- TEXTAUSZUG -
Wie die jetzigen Zahlen
zeigen, hat sich die Situation nicht verbessert, die Massnahmen haben offenbar
nicht gefruchtet. Charles Vincent sagt dazu: «Wir haben die Schulleiter darauf
aufmerksam gemacht und informieren sie regelmässig mit einem Newsletter über
Neuerungen.» Der Dienststellenleiter gesteht aber auch: «Es kann sein, dass wir
die Schulleiter zu wenig informiert haben. Neben all ihren Aufgaben geht es
womöglich auch schnell vergessen, alle Lehrpersonen über die neusten
Bestimmungen zu informieren.»
Um künftige Fehler zu
vermeiden, möchte Vincent die Schulleiter erneut auffordern, die Vorgaben
einzuhalten. Zudem will die Dienststelle die Formalitäten vereinfachen. Dies,
indem sie alle ausführlichen Verordnungen nur noch online aufführt. Ein
einziges Merkblatt soll Eltern darauf hinweisen, wo genau auf der Website die
Reglungen zu finden sind. Das Merkblatt soll des Weiteren auch die
Rechtsmittelbelehrung enthalten. Dieses soll den Zeugnissen ab dem Schuljahr
2019/20 beigelegt werden. Eine Überarbeitung der Verordnungen ist dann, wenn in
der Sek auch der Lehrplan 21 eingeführt wird, ohnehin notwendig. «In einigen
Jahren könnten auch elektronische Zeugnisse ein Thema werden», blickt Vincent
voraus.

- SCHRIFTLICHE ANWEISUNG 1 -
Geben Sie aus den Datensätzen die Zeilen von der Zeile mit „Click type icon in Writhing Roots row“ bis einschließlich der Zeile mit „tap(960, 412)“ unverändert wieder.

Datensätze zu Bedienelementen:
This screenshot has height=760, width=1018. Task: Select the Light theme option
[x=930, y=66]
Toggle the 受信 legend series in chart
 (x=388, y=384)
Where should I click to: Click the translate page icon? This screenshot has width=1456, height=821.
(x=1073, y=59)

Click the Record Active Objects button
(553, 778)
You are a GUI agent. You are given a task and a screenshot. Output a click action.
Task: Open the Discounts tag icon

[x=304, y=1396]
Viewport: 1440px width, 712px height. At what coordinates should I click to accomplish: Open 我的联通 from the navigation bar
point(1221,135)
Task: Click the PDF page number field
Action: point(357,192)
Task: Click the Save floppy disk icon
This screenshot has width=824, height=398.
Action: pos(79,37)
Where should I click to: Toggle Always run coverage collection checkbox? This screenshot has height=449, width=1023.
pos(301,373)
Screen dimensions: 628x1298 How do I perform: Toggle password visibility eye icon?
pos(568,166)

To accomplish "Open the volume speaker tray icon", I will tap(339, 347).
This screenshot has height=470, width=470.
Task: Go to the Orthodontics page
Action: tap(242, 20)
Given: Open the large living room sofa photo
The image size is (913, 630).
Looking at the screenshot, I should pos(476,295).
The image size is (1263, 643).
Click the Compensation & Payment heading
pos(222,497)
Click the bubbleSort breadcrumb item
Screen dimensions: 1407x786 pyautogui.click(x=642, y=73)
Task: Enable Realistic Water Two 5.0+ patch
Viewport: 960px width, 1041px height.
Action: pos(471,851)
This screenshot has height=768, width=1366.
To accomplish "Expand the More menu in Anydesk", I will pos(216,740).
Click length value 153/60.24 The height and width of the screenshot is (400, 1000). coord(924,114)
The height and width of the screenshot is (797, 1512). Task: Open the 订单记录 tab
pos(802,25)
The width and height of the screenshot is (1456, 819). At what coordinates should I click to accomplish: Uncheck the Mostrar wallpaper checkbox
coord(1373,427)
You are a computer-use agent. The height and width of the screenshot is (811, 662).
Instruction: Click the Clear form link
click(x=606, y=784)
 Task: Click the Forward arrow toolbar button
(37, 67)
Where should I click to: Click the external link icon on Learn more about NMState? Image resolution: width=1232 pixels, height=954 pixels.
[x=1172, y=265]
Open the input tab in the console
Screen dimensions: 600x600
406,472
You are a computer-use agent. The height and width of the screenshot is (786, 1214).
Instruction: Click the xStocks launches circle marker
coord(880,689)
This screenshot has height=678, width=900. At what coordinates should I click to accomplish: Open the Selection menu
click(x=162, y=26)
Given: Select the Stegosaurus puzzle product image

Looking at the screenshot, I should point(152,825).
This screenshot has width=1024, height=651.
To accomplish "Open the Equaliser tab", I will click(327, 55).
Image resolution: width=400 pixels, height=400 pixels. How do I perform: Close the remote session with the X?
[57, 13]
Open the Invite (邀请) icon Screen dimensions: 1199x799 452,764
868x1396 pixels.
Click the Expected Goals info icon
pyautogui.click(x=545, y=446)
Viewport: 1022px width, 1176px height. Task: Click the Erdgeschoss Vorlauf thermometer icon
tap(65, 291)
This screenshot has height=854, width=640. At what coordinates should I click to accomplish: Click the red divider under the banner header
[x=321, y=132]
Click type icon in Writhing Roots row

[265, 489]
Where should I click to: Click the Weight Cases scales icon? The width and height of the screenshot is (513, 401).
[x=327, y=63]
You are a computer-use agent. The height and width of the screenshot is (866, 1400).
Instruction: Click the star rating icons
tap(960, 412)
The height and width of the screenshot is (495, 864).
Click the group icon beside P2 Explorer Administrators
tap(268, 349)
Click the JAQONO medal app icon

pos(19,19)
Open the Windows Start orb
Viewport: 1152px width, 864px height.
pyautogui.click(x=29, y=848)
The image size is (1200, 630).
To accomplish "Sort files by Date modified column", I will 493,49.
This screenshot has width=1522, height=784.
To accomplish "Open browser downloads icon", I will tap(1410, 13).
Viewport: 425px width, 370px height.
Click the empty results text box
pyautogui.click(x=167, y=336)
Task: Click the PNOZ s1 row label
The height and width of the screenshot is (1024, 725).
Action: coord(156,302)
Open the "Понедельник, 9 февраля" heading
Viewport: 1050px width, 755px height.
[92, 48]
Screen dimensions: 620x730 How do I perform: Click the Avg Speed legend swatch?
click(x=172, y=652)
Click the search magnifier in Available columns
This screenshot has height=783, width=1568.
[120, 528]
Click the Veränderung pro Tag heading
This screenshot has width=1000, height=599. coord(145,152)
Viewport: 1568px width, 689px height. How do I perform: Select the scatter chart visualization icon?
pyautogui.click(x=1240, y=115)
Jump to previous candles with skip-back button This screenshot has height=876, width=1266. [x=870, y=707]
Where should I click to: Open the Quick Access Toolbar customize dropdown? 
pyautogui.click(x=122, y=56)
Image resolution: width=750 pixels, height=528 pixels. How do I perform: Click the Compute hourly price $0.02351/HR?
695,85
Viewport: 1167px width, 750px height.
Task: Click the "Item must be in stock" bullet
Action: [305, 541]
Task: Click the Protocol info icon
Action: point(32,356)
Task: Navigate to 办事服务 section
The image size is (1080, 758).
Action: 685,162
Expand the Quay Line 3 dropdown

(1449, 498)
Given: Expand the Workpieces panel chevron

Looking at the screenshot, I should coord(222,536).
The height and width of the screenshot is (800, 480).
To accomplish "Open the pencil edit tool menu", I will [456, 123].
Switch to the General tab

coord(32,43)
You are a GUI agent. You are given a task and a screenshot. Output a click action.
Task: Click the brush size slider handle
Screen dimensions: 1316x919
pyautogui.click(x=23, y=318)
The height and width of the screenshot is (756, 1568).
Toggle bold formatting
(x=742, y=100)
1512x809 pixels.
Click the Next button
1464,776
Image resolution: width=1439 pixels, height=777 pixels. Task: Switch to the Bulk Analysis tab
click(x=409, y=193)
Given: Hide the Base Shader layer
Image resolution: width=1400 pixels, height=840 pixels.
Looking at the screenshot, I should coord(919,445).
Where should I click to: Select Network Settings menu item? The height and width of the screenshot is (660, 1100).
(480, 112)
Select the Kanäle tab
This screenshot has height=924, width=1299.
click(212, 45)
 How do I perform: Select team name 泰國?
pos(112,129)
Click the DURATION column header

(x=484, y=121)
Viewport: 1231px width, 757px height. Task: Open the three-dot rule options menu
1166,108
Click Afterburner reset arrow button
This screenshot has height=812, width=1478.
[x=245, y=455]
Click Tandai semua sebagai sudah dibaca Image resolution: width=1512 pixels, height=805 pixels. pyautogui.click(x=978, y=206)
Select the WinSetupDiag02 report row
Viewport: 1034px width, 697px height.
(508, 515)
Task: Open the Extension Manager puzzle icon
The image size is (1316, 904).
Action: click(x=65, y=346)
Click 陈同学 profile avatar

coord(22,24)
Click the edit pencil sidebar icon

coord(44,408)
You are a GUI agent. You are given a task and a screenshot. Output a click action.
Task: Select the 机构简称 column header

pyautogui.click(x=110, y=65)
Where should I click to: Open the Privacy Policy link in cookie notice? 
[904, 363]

- SCHRIFTLICHE ANWEISUNG 2 -
Führen Sie den Text über die Zeugnisvorgaben an den Schulen im Anschluss an seinen letzten Satz weiter.

- ENDERGEBNIS 1 -
Click type icon in Writhing Roots row

[265, 489]
Where should I click to: Click the Weight Cases scales icon? The width and height of the screenshot is (513, 401).
[x=327, y=63]
You are a computer-use agent. The height and width of the screenshot is (866, 1400).
Instruction: Click the star rating icons
tap(960, 412)

- ENDERGEBNIS 2 -
Lehrer:
Die Schulleitung müsse informieren
Die nun angekündigten
Massnahmen des Kantons begrüsst Annamarie Bürkli, Präsidentin des Luzerner
Lehrerinnen- und Lehrerverbands. «Es ist sinnvoll, die Verordnungen
zusammenzuführen und dass die Einzelheiten online abrufbar sein werden.»
Gleichzeitig sei es aber wichtig, dass die Schulleitungen die Lehrer aktiv über
Neuerungen aufmerksam machten.
Die Schulaufsicht der
Dienststelle Volksschulbildung befragte heuer die Schulleitungen von 82 Gemeinden,
mit 46 führte sie zusätzliche Gespräche.